Increased Risk Of Hepatitis-C Virus And Skin And Soft Tissue Infection Among People Who Inject Novel Psychoactive Substances

Author: McAuley A, Yeung A, Taylor A, Hutchinson SJ, Goldberg DJ, Munro A

Theme: Epidemiology & Public Health Research Year: 2018

Background: Use of Novel Psychoactive Substances (NPS) is of increasing public health concern, but little is known about people who inject NPS and related harms. We aimed to examine the prevalence of NPS injecting in Scotland among People Who Inject Drugs (PWID) and the factors associated with it, and to assess the burden of hepatitis c virus (HCV) among people who inject NPS. Methods: Data from the Scottish Needle Exchange Surveillance Initiative (NESI) survey collected between 2008 and 2016 were analysed. Unadjusted and adjusted logistic regression was used to determine factors associated with NPS injecting and HCV infection.

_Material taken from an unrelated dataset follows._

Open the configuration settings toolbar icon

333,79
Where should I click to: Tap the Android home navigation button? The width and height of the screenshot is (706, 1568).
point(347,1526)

Results: The proportion of PWID taking part in the survey reporting that they had injected NPS in the previous six months increased from 0.2% in 2008-09 to 11% in 2015-16. Those who reported injecting NPS were considerably more likely to have taken part in recent surveys (2013-14: aOR 26.06, 95% CI 10.99-61.78; 2015-16: aOR 120.65, 95% CI 52.91–275.11) than in earlier studies, typically younger than other PWID (aOR 0.95, 95% CI 0.93-0.97), and more likely have had recent experience of homelessness (aOR 1.42, 95% CI 1.04–1.94)) or ever been in prison (aOR 1.60, 95% CI 1.16–2.22). When considering harms, people who inject NPS were significantly more likely to be HCV antibody positive (aOR 1.71, 95% CI 1.23-2.38). Increasing HCV antibody prevalence and high rates of incident HCV infection were evident in the locality with the greatest exposure to NPS injecting. Conclusion: People who inject NPS in Scotland are at increased risk of HCV despite high coverage of harm reduction interventions. NPS injecting potentially presents a threat to HCV elimination strategies. Prevention efforts should utilise both legislative and harm reduction approaches, with a particular focus on homeless and ex-prisoner populations who appear especially vulnerable to NPS injecting and related harms. Disclosure of Interest Statement: DJG has received personal fees from Gilead Sciences, Bristol-Myers Squibb and Abbvie, all unrelated to this study. All remaining authors have nothing to disclose.